Tralasciando gli aspetti tecnici, è interessante soffermarci sul piano vaccinale della Russia. Veramente, come dice Crisanti, il governo russo preferisce vendere lo Sputnik all’estero anziché vaccinare i propri cittadini? Dobbiamo fare due considerazioni. La prima è che la Russia non ha problemi di carenza vaccinale, e che la situazione epidemiologicastando agli ultimi dati – a Mosca non sembrerebbe essere grave quanto quella registrata nella maggior parte dei Paesi europei. Dai 28 mila contagi giornalieri rilevati alla metà di dicembre, la Russia è passata oggi a fare i conti con poco meno di 10 mila nuovi casi quotidiani. Le cifre inerenti alle vaccinazioni mostrano una lenta ripresa delle inoculazioni, con una media di 4.59 dosi somministrate ogni 100 persone; un valore distante da quello del Regno Unito (35.02) o di Israele (103.70), ma con situazioni e contesti diversi da considerare.
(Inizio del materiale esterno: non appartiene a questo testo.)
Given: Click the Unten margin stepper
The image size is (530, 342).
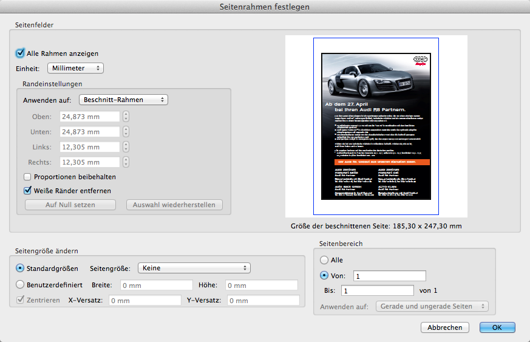Looking at the screenshot, I should pyautogui.click(x=126, y=132).
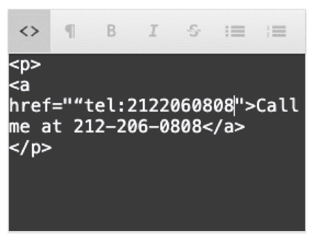Insert an ordered numbered list

click(276, 31)
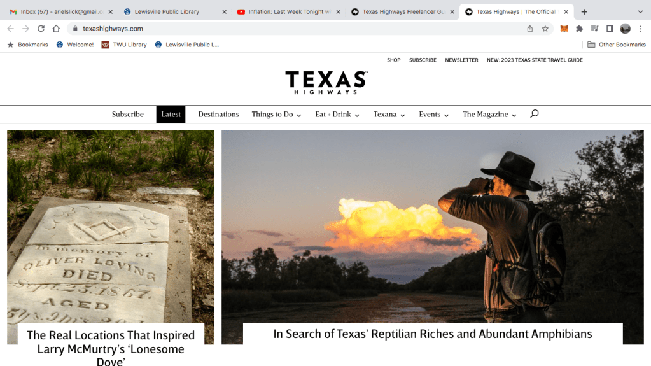Open the MetaMask fox extension
Screen dimensions: 651x366
point(564,29)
Non è inoltre vero che il governo russo preferisce vendere all’estero lo Sputnik, visto che le autorità hanno, ad esempio, allestito cliniche un po’ ovunque per agevolare la campagna di vaccinazione nazionale. A Mosca c’è una struttura ad hoc incastonata nel lussuoso centro commerciale GUM, dove i cittadini possono passare una giornata tra le esclusive boutique prima di salire al piano superiore e farsi iniettare lo Sputnik. Ma ne troviamo un’altra anche nel bel mezzo del ristorante Depo Moscow e perfino una nell’Helikon, un importante teatro dell’opera. Dunque, se la Russia dà l’impressione di concentrarsi più all’estero che non in patria, è perché in Europa c’è una prateria lasciata incolta dalle case farmaceutiche occidentali. Last but not least, va bene essere diffidenti nei confronti del vaccino russo. Ma che dire dei quasi 50 enti regolatori di altrettanti Paesi che hanno autorizzato, in varie forme, il siero sviluppato dall’Istituto Gamaleya? Difficile pensare che siano tutti formati da incompetenti o pazzi scriteriati.